[課題]:
下にある色についての文章を読み、次の問いに答えてください。
(a) 気持ちや状況を色で表す例として、冒頭で挙げられている表現は何ですか。
(b) 二種類の視細胞のうち、色をとらえているのはどちらですか。
(c) 色を見るために揃う必要がある3つの要素は何ですか。

[課題文]:
+===+
人間の気持ちは「色」からどのような影響を受けている?
2016-12-13 18:30:44
執筆:山本 恵一(メンタルヘルスライター)
医療監修:株式会社とらうべ
「ブルーな気持ち」「真っ赤な嘘」など、私たちは、気持ちや状況を色でよく表現します。
また最近では、自分に合う色を見つけるパーソナルカラー診断に人気が集まるなど、色に興味を持っているひとは多いようです。
色は私たちの身体や心にどのように関わっているのでしょうか?
ご一緒に詳しく見ていきましょう。
色をどのように認識している?
私たちはどうやって色を認識しているのでしょうか?色とはなにかを語る上で、「光」と「視覚(眼と脳の働き)」の理解が欠かせません。
私たちの身の回りにあるさまざまなモノは、光を受けるとこれを吸収・反射し、反射光が眼に入ることで色を認識しています。そして、眼球の奥にある網膜(もうまく)に達し、そこにある視細胞(視細胞)が光を感じとります。
視細胞には、錐体(すいたい)と杆体(かんたい)との2種類がありますが、色をとらえているのは錐体細胞の方で、光の3原色と呼ばれる、赤・緑・青を感じ取る3つの錐体細胞があります。
こうして視細胞でとらえられた光は、脳に送る信号に変換され脳に送られます。そこで初めて色を認識することができます。
つまり、「光源」「視覚」「物体」の3つの要素が揃って、はじめて色を見ることができるのです。
+===+
ピクセル座標グラウンディングデータ
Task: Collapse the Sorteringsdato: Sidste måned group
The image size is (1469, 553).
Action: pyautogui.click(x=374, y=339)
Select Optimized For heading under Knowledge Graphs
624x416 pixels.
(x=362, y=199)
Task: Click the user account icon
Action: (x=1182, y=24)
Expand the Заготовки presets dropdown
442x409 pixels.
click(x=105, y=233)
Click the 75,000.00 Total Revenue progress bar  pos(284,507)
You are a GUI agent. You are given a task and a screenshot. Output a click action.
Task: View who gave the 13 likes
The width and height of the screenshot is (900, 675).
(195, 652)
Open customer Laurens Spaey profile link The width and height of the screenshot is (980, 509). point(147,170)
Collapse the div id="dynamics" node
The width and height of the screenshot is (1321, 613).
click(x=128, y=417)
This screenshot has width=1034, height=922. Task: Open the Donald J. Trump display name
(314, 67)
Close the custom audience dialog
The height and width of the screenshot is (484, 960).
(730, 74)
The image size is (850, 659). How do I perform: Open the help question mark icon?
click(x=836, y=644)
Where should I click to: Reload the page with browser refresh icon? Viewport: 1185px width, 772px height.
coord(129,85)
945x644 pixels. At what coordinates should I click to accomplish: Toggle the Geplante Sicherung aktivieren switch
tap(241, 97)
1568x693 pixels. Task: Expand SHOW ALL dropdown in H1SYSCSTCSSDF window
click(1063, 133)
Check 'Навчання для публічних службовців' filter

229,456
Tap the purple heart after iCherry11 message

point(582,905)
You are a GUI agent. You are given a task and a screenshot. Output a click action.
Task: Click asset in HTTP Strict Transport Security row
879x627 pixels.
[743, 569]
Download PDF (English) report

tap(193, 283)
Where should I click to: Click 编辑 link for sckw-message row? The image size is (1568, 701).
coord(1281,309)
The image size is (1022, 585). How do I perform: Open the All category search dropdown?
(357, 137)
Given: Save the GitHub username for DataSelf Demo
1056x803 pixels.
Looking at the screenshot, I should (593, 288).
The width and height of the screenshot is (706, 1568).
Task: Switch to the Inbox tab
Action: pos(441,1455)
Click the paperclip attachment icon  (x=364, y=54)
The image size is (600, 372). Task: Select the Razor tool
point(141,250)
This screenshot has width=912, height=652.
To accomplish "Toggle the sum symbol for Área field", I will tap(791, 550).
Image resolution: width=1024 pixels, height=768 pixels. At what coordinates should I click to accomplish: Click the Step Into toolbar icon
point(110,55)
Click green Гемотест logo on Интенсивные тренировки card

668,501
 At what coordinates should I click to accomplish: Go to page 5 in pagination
+===+
[解答]:
(a) 「ブルーな気持ち」と「真っ赤な嘘」
(b) 錐体細胞
(c) 「光源」「視覚」「物体」